We'll start an http Server with alow MaxHeaderBytes and then surpass it greatly.

package main

import (
    "context"
    "fmt"
    "io"
    "net"
    "net/http"
    "strings"
    "time"
)

func main() {
    res := make(chan error)
    mux := http.NewServeMux()
    mux.HandleFunc("/", func(w http.ResponseWriter, r *http.Request) {
        fmt.Fprintf(w, "%+v", r.Header)
    })
    s := &http.Server{
        Addr:           "127.0.0.1:8103",
        Handler:        mux,
        ReadTimeout:    1 * time.Second,
        WriteTimeout:   1 * time.Second,
        MaxHeaderBytes: 2048,
    }
    if l, err := net.Listen("tcp", "127.0.0.1:8103"); err != nil {
        panic(fmt.Errorf("Couldn't listen: %w", err))
    } else {
        go func() {
            res <- s.Serve(l)
        }()
    }
    client := &http.Client{
        Timeout: 3 * time.Second,
    }
    req, err := http.NewRequest("GET", "http://127.0.0.1:8103", nil)
    if err != nil {
        panic(err)
    }
    req.Header.Add("X-Long-Header", strings.Repeat("long ", 2048)+"header")
    resp, err := client.Do(req)
    if err != nil {
        panic(fmt.Errorf("HTTP Request failed: %w", err))
    }
    fmt.Println(resp)
    body, err := io.ReadAll(resp.Body)
    if err != nil {
        panic(fmt.Errorf("Could not read response body: %w", err))
    }
    fmt.Println("Body:", string(body))
    s.Shutdown(context.Background())
    <-res
}

Here, I'm setting MaxHeaderBytes to a fairly small value. I am passing far more than that value in my X-Long-Header: long long long .... header. If you can get the playground to work (just run it a few times) or run it locally, you'll get:

&{431 Request Header Fields Too Large 431 HTTP/1.1 1 1 map[Content-Type:[text/plain; charset=utf-8]] 0xc00001a180 -1 [] true false map[] 0xc000176000 <nil>}
Body: 431 Request Header Fields Too Large

As you can see, the 431 will automatically be generated if all headers are too large.

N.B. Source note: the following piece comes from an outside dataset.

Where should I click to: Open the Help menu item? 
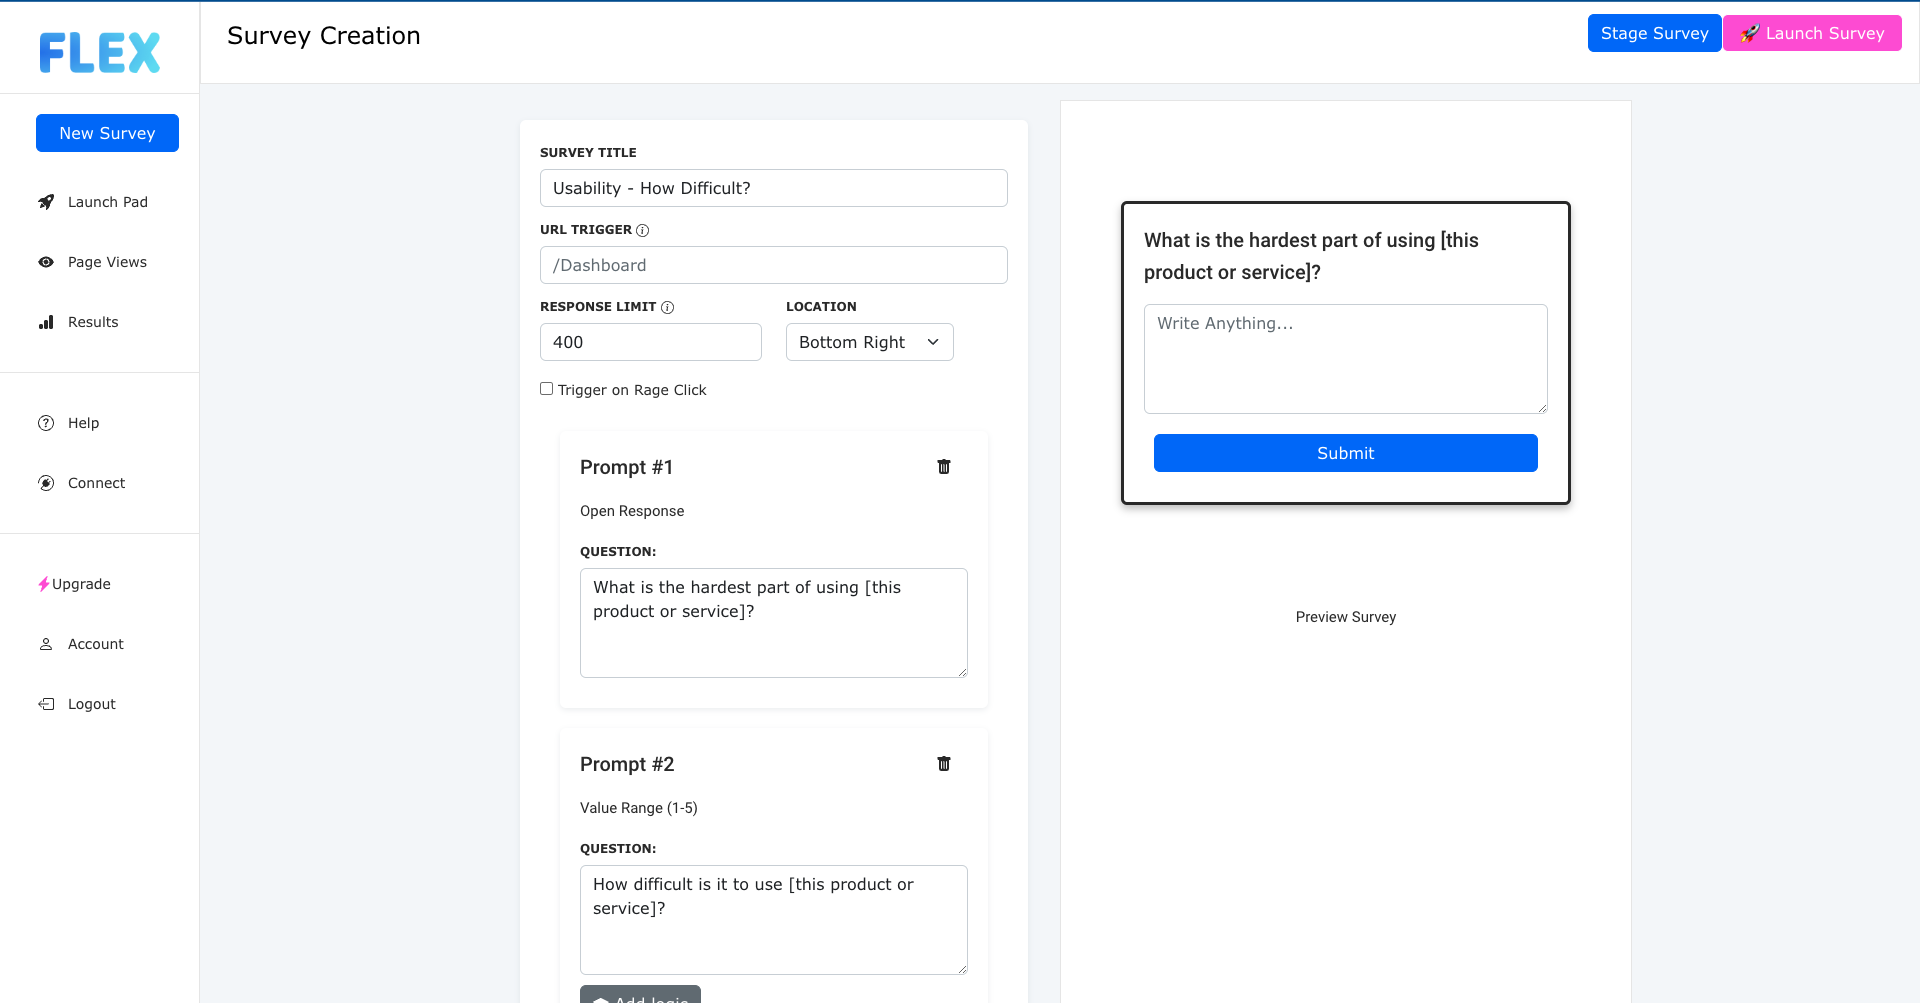pos(83,423)
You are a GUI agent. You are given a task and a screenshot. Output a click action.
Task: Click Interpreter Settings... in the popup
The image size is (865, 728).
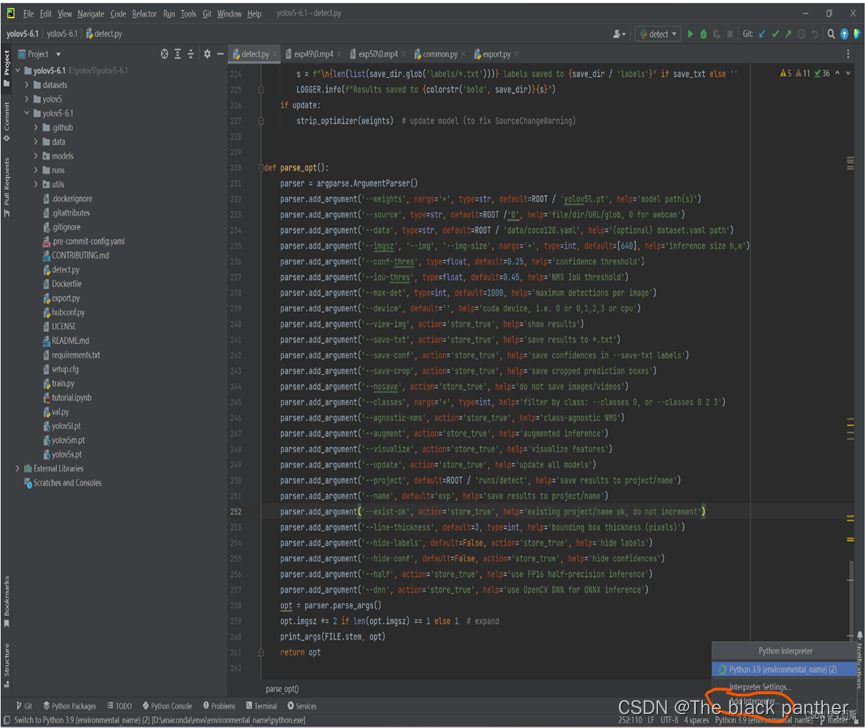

It might be appropriate for your handler itself to respond with a 431 if particular headers were too long, but by the time your handler has been passed an http.Request, the headers have been received. It doesn't make sense to try to compute the total length of the headers yourself and then respond with a 431 based on that.

Besides, standard headers may come and go, so it would be unwise to restrict overall header size too closely.

Instead, check whatever individual headers you're concerned about.